At the end of the novel, we perceive the tenderness of Odilo in his earlier days when the tears were wiped off his face with kisses rather than with a punch in the breast. The ending is the culmination of the inverted bildungsroman since the narrator proceeds to the dissolution, rather than the assertion, of the self, e.g., when talking about his father, “he will come in and kill me with his body.”

Style and Narrative Voice

  • Style: Use of oxymoronic style (contradictions), like creation=death. E.g., death of Jews=their rebirth. The creation of a race, in the case of the Nazis, meant annihilation on a large scale.
  • The novel can also be considered a thriller in reverse because we are expecting something to happen when it has already happened, which can be seen by the use of will (future mood), e.g., I will know how bad the secret is.
  • We find an unreliable, intradiegetic narrator (the soul involved in the action), whose innocence and ignorance lead him most of the time to wrong interpretations, so we have to see beyond what the narrator sees.
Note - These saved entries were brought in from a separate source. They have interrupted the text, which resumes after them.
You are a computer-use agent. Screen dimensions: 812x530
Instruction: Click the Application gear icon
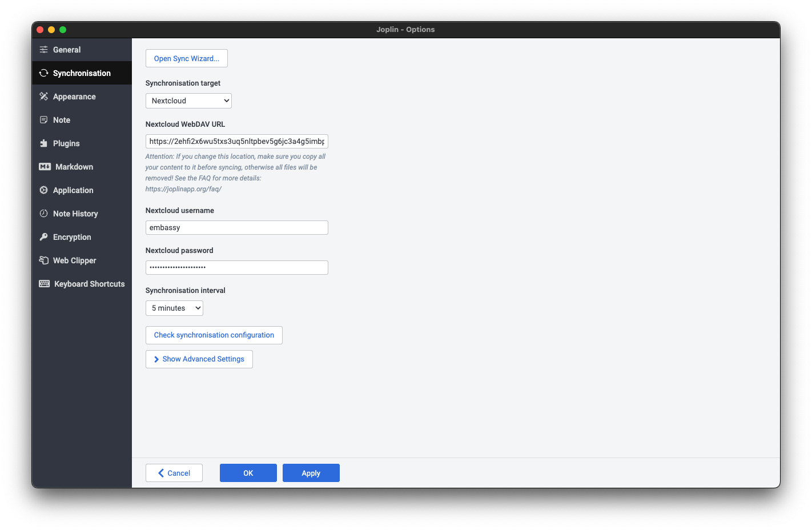[44, 190]
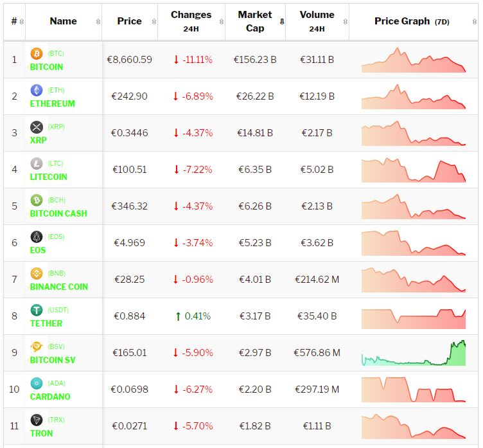Screen dimensions: 483x448
Task: Open the EOS name link
Action: (38, 250)
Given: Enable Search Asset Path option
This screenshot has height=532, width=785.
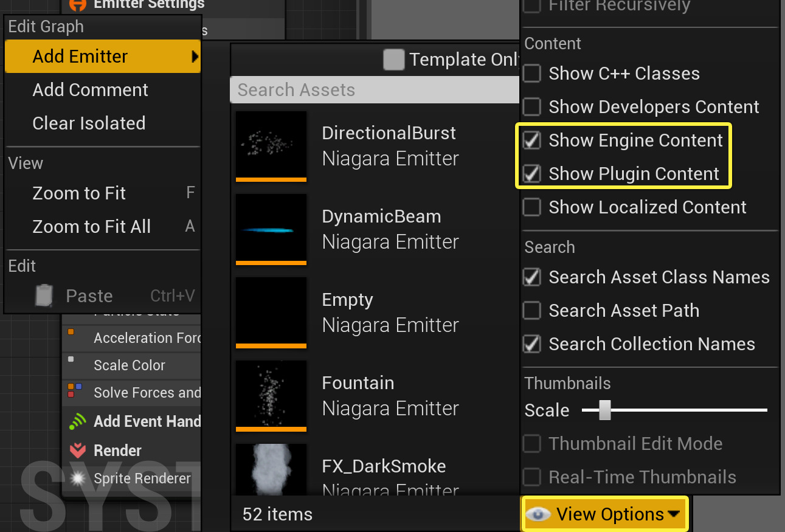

Going back in time, we follow the protagonist through the various identities on his returning from America to his birth country. One of the most ironic facts is when the doctor miraculously resuscitates the dead Jewish people.
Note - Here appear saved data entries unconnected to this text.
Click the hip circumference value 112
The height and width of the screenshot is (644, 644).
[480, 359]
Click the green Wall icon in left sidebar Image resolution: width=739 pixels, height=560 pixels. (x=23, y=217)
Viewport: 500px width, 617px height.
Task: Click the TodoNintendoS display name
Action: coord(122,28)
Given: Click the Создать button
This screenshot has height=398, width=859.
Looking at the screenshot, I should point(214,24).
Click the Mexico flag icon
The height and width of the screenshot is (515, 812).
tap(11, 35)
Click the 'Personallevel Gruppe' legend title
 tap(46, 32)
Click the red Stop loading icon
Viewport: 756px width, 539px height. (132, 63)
Questioning of Postmodernism

Amis challenges key terms such as truth, meaning, value, subjectivity, or common sense—terms that have been termed as absolute and pre-existing realities. One of Amis’ most characteristic devices is the use of a first-person narrator, who is sometimes a writer, sometimes himself as a literary persona. This allows him to include in the narrative metafictional comments that question the status of the question in times of anxiety and uncertainty. In Time’s Arrow, the narrator is not a physical person; instead, it is the soul of a Nazi doctor. Time’s Arrow deals with and subverts, in science fiction style, the historical end of the world as we know it, or rather as we fantasized it existed in a sort of prelapsarian innocence.